** TASK DESCRIPTION **
Your job with the data below is to output exactly the lines from the one holding "Task: Expand the Preferred ShipVia dropdown" down to the one holding "Task: Open the Appearance menu item", both included, and no others.

** DATA EXTRACT **
= Beginning of Section =

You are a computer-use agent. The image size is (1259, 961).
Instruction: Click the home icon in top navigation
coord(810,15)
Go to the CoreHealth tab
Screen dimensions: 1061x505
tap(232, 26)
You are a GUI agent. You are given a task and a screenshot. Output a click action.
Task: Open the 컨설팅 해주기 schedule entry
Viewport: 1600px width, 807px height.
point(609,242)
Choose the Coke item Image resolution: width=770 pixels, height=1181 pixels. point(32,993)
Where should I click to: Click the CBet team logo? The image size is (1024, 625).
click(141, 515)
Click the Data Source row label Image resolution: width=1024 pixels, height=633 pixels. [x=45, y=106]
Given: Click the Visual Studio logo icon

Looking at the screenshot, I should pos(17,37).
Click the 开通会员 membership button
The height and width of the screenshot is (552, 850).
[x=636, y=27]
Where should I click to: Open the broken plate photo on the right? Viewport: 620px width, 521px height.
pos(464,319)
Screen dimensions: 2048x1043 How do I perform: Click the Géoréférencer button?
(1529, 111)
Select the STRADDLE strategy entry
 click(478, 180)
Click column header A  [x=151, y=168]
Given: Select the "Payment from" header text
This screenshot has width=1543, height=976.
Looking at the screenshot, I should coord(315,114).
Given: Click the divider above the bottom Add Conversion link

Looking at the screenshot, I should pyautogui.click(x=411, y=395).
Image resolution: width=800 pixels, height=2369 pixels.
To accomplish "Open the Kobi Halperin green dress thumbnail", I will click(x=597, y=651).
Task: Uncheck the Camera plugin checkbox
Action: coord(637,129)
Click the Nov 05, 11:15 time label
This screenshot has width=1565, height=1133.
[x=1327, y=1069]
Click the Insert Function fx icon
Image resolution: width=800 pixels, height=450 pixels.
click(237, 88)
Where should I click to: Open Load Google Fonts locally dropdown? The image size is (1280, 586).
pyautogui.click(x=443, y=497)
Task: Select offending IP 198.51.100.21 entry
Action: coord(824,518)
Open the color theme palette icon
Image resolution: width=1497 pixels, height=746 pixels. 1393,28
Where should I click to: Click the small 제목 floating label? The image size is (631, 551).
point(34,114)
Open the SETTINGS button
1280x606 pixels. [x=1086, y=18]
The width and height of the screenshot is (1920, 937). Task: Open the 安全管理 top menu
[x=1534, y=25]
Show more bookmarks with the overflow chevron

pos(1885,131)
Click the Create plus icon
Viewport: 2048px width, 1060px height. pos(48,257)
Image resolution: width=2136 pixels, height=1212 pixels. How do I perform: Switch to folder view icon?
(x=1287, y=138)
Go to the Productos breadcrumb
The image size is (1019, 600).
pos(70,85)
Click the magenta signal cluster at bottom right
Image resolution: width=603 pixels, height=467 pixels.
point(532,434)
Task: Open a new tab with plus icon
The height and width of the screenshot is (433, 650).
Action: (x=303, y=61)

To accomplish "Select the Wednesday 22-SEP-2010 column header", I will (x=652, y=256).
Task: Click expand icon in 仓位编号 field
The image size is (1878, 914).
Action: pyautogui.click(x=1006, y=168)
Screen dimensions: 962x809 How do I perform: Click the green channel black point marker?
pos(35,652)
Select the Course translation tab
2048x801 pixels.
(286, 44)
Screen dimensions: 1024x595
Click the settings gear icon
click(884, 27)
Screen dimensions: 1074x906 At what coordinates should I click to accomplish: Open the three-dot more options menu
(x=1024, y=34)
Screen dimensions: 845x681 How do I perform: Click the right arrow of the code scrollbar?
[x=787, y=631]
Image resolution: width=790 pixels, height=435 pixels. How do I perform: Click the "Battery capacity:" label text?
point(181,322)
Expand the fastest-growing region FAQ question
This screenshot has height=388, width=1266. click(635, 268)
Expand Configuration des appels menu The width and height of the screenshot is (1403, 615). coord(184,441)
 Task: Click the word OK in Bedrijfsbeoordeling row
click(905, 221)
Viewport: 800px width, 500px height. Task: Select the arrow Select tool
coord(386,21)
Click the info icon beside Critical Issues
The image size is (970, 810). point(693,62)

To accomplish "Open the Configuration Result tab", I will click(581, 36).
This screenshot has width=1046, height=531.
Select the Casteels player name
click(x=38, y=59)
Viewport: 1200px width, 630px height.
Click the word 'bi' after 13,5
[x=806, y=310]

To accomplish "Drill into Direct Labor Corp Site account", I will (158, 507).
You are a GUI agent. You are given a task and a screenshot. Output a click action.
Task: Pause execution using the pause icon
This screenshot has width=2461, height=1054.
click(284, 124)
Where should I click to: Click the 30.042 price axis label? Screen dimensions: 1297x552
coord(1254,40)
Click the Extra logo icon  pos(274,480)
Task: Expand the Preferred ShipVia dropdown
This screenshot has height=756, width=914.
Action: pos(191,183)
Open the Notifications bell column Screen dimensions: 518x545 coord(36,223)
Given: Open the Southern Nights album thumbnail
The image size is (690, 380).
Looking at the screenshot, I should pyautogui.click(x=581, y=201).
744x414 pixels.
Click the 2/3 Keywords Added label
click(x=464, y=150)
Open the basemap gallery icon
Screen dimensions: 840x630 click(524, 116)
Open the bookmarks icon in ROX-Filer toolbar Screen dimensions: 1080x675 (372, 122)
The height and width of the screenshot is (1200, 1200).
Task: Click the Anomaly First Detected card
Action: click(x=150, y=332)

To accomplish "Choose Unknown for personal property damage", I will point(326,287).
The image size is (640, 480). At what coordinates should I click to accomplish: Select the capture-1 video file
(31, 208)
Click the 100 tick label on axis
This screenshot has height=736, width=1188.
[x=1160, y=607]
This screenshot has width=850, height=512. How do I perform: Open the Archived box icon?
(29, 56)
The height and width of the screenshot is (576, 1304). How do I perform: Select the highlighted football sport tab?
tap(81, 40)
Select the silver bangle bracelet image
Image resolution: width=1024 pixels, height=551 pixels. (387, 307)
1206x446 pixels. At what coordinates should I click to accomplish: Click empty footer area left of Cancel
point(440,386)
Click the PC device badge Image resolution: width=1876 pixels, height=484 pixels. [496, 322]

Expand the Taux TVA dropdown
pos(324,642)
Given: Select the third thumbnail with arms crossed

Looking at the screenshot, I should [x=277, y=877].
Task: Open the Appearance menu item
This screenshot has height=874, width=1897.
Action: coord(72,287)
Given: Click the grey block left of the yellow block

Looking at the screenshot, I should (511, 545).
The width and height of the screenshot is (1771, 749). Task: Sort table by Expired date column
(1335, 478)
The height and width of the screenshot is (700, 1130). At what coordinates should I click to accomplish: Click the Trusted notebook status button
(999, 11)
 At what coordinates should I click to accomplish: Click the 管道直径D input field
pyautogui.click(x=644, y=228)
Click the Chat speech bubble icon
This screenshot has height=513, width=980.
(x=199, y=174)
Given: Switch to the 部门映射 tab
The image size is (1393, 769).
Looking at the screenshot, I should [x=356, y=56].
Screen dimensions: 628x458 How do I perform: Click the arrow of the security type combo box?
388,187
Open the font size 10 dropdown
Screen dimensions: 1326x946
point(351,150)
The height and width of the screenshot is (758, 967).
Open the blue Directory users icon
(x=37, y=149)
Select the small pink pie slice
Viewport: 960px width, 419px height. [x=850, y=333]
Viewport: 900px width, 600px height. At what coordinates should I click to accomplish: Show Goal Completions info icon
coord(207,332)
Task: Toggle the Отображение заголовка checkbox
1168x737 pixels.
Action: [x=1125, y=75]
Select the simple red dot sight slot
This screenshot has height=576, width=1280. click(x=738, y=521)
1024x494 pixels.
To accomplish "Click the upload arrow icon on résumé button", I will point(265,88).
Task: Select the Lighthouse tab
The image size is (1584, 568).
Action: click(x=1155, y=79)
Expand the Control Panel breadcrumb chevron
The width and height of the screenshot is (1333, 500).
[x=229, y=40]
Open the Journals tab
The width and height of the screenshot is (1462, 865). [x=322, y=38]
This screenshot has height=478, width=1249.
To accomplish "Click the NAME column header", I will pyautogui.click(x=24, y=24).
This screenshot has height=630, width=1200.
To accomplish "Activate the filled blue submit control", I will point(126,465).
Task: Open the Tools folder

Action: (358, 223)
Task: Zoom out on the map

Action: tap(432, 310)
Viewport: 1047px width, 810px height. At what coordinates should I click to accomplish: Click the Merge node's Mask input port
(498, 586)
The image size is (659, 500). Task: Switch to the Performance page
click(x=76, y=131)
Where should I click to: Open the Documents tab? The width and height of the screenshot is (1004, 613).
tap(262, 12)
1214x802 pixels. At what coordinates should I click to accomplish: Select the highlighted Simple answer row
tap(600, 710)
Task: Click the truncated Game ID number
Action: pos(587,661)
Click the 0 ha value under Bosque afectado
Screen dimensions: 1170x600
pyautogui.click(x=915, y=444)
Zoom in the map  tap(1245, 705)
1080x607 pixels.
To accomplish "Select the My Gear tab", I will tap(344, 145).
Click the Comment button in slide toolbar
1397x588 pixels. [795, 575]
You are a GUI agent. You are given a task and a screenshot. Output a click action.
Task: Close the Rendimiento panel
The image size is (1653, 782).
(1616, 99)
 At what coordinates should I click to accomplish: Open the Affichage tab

= End of Section =

** TASK RESPONSE **
Task: Expand the Preferred ShipVia dropdown
This screenshot has height=756, width=914.
Action: pos(191,183)
Open the Notifications bell column Screen dimensions: 518x545 coord(36,223)
Given: Open the Southern Nights album thumbnail
The image size is (690, 380).
Looking at the screenshot, I should pyautogui.click(x=581, y=201).
744x414 pixels.
Click the 2/3 Keywords Added label
click(x=464, y=150)
Open the basemap gallery icon
Screen dimensions: 840x630 click(524, 116)
Open the bookmarks icon in ROX-Filer toolbar Screen dimensions: 1080x675 (372, 122)
The height and width of the screenshot is (1200, 1200).
Task: Click the Anomaly First Detected card
Action: click(x=150, y=332)

To accomplish "Choose Unknown for personal property damage", I will point(326,287).
The image size is (640, 480). At what coordinates should I click to accomplish: Select the capture-1 video file
(31, 208)
Click the 100 tick label on axis
This screenshot has height=736, width=1188.
[x=1160, y=607]
This screenshot has width=850, height=512. How do I perform: Open the Archived box icon?
(29, 56)
The height and width of the screenshot is (576, 1304). How do I perform: Select the highlighted football sport tab?
tap(81, 40)
Select the silver bangle bracelet image
Image resolution: width=1024 pixels, height=551 pixels. (387, 307)
1206x446 pixels. At what coordinates should I click to accomplish: Click empty footer area left of Cancel
point(440,386)
Click the PC device badge Image resolution: width=1876 pixels, height=484 pixels. [496, 322]

Expand the Taux TVA dropdown
pos(324,642)
Given: Select the third thumbnail with arms crossed

Looking at the screenshot, I should [x=277, y=877].
Task: Open the Appearance menu item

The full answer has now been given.